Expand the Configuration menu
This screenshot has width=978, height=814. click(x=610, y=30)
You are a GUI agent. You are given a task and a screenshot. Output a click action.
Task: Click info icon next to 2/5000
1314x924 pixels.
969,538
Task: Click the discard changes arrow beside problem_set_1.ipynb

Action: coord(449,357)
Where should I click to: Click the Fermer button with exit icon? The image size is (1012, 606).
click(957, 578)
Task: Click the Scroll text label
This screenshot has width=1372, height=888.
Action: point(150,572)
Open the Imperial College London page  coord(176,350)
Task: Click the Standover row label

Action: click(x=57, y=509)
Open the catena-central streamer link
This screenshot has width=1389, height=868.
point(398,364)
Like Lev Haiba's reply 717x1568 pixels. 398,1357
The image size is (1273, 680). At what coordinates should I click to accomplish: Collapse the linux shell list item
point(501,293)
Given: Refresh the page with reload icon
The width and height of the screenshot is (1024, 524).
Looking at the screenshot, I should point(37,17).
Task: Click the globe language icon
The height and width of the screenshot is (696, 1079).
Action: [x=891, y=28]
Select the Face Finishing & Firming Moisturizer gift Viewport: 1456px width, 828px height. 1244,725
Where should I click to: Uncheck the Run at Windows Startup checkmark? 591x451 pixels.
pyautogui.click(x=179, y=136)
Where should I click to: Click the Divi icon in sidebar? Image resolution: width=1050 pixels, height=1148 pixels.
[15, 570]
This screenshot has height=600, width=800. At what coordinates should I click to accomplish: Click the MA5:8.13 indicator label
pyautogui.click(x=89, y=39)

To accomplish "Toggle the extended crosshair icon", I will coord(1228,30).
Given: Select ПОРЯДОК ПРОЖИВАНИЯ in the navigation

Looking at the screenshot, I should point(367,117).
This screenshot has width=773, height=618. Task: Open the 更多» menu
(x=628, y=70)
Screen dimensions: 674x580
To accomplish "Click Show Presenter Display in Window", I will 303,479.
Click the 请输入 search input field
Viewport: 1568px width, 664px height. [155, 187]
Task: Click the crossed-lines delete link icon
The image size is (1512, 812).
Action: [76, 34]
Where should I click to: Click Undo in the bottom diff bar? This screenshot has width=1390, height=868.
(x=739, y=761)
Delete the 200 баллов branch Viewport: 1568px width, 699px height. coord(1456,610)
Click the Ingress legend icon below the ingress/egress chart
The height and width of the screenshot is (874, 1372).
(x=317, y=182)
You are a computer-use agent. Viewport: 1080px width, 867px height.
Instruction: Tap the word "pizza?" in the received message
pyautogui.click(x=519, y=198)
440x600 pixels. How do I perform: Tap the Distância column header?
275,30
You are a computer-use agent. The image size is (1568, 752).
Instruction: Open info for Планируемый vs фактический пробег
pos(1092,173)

---+---

Rewrite all of the items above, substituting "Where do I click to" for each occurrence of "Where should I click to" and leaving everything else unchanged.

Expand the Configuration menu
This screenshot has width=978, height=814. click(x=610, y=30)
You are a GUI agent. You are given a task and a screenshot. Output a click action.
Task: Click info icon next to 2/5000
1314x924 pixels.
969,538
Task: Click the discard changes arrow beside problem_set_1.ipynb

Action: coord(449,357)
Where do I click to: Click the Fermer button with exit icon? The image size is (1012, 606).
click(957, 578)
Task: Click the Scroll text label
This screenshot has width=1372, height=888.
Action: point(150,572)
Open the Imperial College London page  coord(176,350)
Task: Click the Standover row label

Action: click(x=57, y=509)
Open the catena-central streamer link
This screenshot has width=1389, height=868.
point(398,364)
Like Lev Haiba's reply 717x1568 pixels. 398,1357
The image size is (1273, 680). At what coordinates should I click to accomplish: Collapse the linux shell list item
point(501,293)
Given: Refresh the page with reload icon
The width and height of the screenshot is (1024, 524).
Looking at the screenshot, I should point(37,17).
Task: Click the globe language icon
The height and width of the screenshot is (696, 1079).
Action: [x=891, y=28]
Select the Face Finishing & Firming Moisturizer gift Viewport: 1456px width, 828px height. 1244,725
Where do I click to: Uncheck the Run at Windows Startup checkmark? 591x451 pixels.
pyautogui.click(x=179, y=136)
Where do I click to: Click the Divi icon in sidebar? Image resolution: width=1050 pixels, height=1148 pixels.
[15, 570]
This screenshot has height=600, width=800. At what coordinates should I click to accomplish: Click the MA5:8.13 indicator label
pyautogui.click(x=89, y=39)

To accomplish "Toggle the extended crosshair icon", I will coord(1228,30).
Given: Select ПОРЯДОК ПРОЖИВАНИЯ in the navigation

Looking at the screenshot, I should point(367,117).
This screenshot has width=773, height=618. Task: Open the 更多» menu
(x=628, y=70)
Screen dimensions: 674x580
To accomplish "Click Show Presenter Display in Window", I will 303,479.
Click the 请输入 search input field
Viewport: 1568px width, 664px height. [155, 187]
Task: Click the crossed-lines delete link icon
The image size is (1512, 812).
Action: [76, 34]
Where do I click to: Click Undo in the bottom diff bar? This screenshot has width=1390, height=868.
(x=739, y=761)
Delete the 200 баллов branch Viewport: 1568px width, 699px height. coord(1456,610)
Click the Ingress legend icon below the ingress/egress chart
The height and width of the screenshot is (874, 1372).
(x=317, y=182)
You are a computer-use agent. Viewport: 1080px width, 867px height.
Instruction: Tap the word "pizza?" in the received message
pyautogui.click(x=519, y=198)
440x600 pixels. How do I perform: Tap the Distância column header?
275,30
You are a computer-use agent. The image size is (1568, 752).
Instruction: Open info for Планируемый vs фактический пробег
pos(1092,173)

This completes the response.